Collected data entries:
↓↓↓
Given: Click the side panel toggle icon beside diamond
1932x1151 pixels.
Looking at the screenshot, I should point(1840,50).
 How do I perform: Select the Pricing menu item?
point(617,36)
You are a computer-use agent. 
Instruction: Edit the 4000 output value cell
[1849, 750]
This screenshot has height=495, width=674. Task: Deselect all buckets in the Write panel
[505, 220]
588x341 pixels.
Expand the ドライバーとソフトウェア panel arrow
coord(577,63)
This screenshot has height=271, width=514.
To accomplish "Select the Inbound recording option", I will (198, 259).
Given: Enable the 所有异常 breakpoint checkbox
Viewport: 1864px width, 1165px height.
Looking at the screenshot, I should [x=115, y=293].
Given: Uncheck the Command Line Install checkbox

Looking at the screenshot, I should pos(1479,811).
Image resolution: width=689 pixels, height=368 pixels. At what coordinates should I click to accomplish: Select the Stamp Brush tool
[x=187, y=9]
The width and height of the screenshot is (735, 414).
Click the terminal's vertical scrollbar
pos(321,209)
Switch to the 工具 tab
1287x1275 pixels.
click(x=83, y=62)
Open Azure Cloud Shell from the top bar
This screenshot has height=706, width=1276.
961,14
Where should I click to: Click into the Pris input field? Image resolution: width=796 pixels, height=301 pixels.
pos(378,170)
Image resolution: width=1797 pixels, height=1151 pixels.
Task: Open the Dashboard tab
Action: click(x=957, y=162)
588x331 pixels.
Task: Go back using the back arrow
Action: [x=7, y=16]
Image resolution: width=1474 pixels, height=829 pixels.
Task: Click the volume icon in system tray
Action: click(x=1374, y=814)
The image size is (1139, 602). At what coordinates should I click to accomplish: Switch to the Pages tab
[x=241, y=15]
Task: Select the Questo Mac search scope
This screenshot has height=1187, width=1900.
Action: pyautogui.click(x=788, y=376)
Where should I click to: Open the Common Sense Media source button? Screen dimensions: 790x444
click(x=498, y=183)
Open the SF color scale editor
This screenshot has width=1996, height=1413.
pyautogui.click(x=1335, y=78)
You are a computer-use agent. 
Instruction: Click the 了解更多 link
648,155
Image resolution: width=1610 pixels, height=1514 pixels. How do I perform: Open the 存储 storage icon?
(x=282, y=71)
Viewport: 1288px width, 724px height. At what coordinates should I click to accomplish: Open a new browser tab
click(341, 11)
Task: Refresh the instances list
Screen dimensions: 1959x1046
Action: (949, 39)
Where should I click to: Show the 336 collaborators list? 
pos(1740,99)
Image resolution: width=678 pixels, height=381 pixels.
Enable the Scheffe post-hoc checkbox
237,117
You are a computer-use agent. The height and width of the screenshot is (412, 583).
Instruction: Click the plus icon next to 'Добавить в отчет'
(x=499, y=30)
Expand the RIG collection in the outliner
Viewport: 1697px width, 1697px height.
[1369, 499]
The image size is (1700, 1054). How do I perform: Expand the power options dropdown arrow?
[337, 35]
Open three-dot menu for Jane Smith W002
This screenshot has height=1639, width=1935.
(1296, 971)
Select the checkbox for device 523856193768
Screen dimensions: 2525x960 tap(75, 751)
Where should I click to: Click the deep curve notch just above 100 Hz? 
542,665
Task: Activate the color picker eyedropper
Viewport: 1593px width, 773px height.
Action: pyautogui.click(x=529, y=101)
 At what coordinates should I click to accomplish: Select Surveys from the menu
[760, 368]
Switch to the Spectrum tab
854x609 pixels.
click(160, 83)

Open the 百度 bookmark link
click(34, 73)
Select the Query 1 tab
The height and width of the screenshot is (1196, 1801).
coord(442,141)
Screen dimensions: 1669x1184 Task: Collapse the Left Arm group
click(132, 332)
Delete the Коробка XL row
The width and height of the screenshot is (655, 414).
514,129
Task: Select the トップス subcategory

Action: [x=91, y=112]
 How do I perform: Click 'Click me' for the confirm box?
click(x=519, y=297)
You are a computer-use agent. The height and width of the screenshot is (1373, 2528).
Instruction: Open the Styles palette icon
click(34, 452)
↑↑↑
The task:
The lines sought are those in the data above that include the string "computer"; copy each one.

Task result:
You are a computer-use agent. 
You are a computer-use agent. 
You are a computer-use agent. The height and width of the screenshot is (412, 583).
You are a computer-use agent. The height and width of the screenshot is (1373, 2528).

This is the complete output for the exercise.